Conforme embasamento realizado anteriormente, o instrumento psicológico utilizado para mensurar os níveis de atenção dos grupos foi o Teste de Atenção Alternada (TEALT), que foi aplicado durante o processo seletivo (antes do início do curso) e novamente alguns dias antes do término da formação, da mesma forma nos diferentes grupos.

A pesquisa teve abordagem qualitativa na interpretação dos testes psicológicos e quantitativa na busca por traduzir em números os resultados. Quanto a natureza, trata-se de uma pesquisa básica, na tentativa de gerar conhecimento novos, com aplicação de um construto pouco conhecido no mundo corporativo e aplicada no contexto de solução dos acidentes causados por falta de atenção.

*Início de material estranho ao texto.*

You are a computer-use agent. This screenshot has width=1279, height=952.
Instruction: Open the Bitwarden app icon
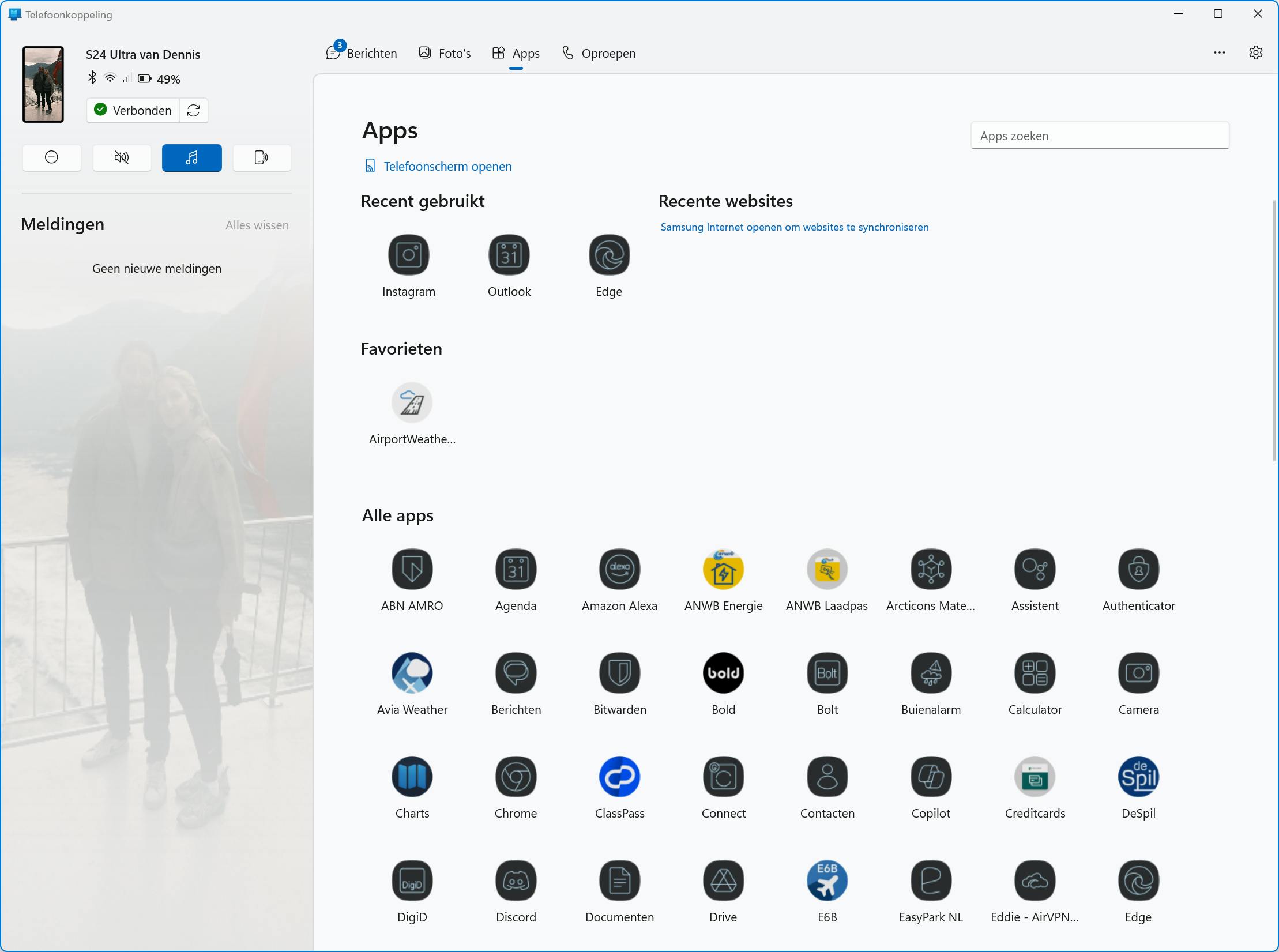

Quanto aos objetivos, a pesquisa foi exploratória e nos procedimentos técnicos buscou o formato pesquisa com survey, uma vez que pegou dados e informações de um grupo de pessoas, utilizando testes psicológicos como instrumento de pesquisa.

3.1 Delineamento

A ferramenta psicológica utilizada foi o Teste de Atenção Alternada (TEALT). Através dele é possível mensurar a capacidade que a pessoa possui para alternar o foco da atenção, concentrando-se ora em um estímulo, ora em outro e em curto espaço de tempo.

Existe um tempo determinado de execução total da ferramenta e será considerado o total de marcações para obter a classificação no final. Rueda (2010) disponibiliza no manual da testagem diversas tabelas de classificação, sendo utilizada nesta análise o critério de classificação por escolaridade.